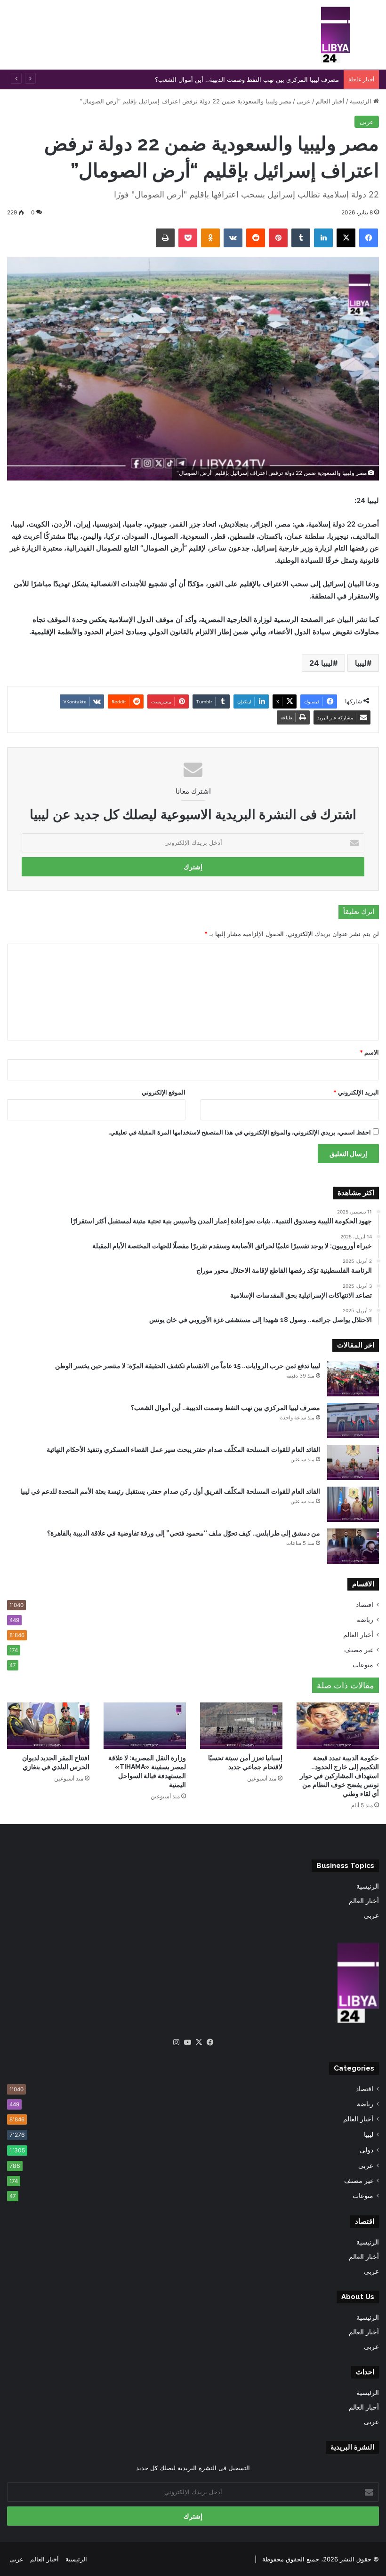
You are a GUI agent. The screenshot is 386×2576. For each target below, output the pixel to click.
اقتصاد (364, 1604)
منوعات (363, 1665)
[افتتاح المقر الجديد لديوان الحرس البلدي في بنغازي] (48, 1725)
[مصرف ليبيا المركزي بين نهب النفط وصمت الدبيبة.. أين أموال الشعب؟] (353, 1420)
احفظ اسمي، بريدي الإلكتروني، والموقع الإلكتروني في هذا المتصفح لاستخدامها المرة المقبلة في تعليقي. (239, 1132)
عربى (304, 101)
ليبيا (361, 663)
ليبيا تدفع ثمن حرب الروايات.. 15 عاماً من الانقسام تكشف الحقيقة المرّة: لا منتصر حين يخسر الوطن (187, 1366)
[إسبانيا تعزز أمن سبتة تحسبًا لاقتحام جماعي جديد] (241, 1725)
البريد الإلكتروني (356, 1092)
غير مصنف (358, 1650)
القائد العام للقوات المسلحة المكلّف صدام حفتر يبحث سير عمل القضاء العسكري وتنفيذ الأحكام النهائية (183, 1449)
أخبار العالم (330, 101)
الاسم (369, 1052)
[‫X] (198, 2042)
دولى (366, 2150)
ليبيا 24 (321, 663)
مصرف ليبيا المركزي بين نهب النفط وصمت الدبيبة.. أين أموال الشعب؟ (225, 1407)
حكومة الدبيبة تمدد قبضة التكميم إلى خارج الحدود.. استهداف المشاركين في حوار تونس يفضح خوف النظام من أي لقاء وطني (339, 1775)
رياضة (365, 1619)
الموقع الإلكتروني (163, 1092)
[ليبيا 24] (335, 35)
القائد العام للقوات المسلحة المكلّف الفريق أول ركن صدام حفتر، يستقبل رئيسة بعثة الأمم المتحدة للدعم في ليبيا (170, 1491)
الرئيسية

________________________

__WHAT YOU NEED TO DO__. All of the lines above should be printed exactly, minus the pictures.

__TASK OUTPUT__.
You are a GUI agent. The screenshot is 386×2576. For each target below, output the pixel to click.
اقتصاد (364, 1604)
منوعات (363, 1665)
[افتتاح المقر الجديد لديوان الحرس البلدي في بنغازي] (48, 1725)
[مصرف ليبيا المركزي بين نهب النفط وصمت الدبيبة.. أين أموال الشعب؟] (353, 1420)
احفظ اسمي، بريدي الإلكتروني، والموقع الإلكتروني في هذا المتصفح لاستخدامها المرة المقبلة في تعليقي. (239, 1132)
عربى (304, 101)
ليبيا (361, 663)
ليبيا تدفع ثمن حرب الروايات.. 15 عاماً من الانقسام تكشف الحقيقة المرّة: لا منتصر حين يخسر الوطن (187, 1366)
[إسبانيا تعزز أمن سبتة تحسبًا لاقتحام جماعي جديد] (241, 1725)
البريد الإلكتروني (356, 1092)
غير مصنف (358, 1650)
القائد العام للقوات المسلحة المكلّف صدام حفتر يبحث سير عمل القضاء العسكري وتنفيذ الأحكام النهائية (183, 1449)
أخبار العالم (330, 101)
الاسم (369, 1052)
[‫X] (198, 2042)
دولى (366, 2150)
ليبيا 24 (321, 663)
مصرف ليبيا المركزي بين نهب النفط وصمت الدبيبة.. أين أموال الشعب؟ (225, 1407)
حكومة الدبيبة تمدد قبضة التكميم إلى خارج الحدود.. استهداف المشاركين في حوار تونس يفضح خوف النظام من أي لقاء وطني (339, 1775)
رياضة (365, 1619)
الموقع الإلكتروني (163, 1092)
[ليبيا 24] (335, 35)
القائد العام للقوات المسلحة المكلّف الفريق أول ركن صدام حفتر، يستقبل رئيسة بعثة الأمم المتحدة للدعم في ليبيا (170, 1491)
الرئيسية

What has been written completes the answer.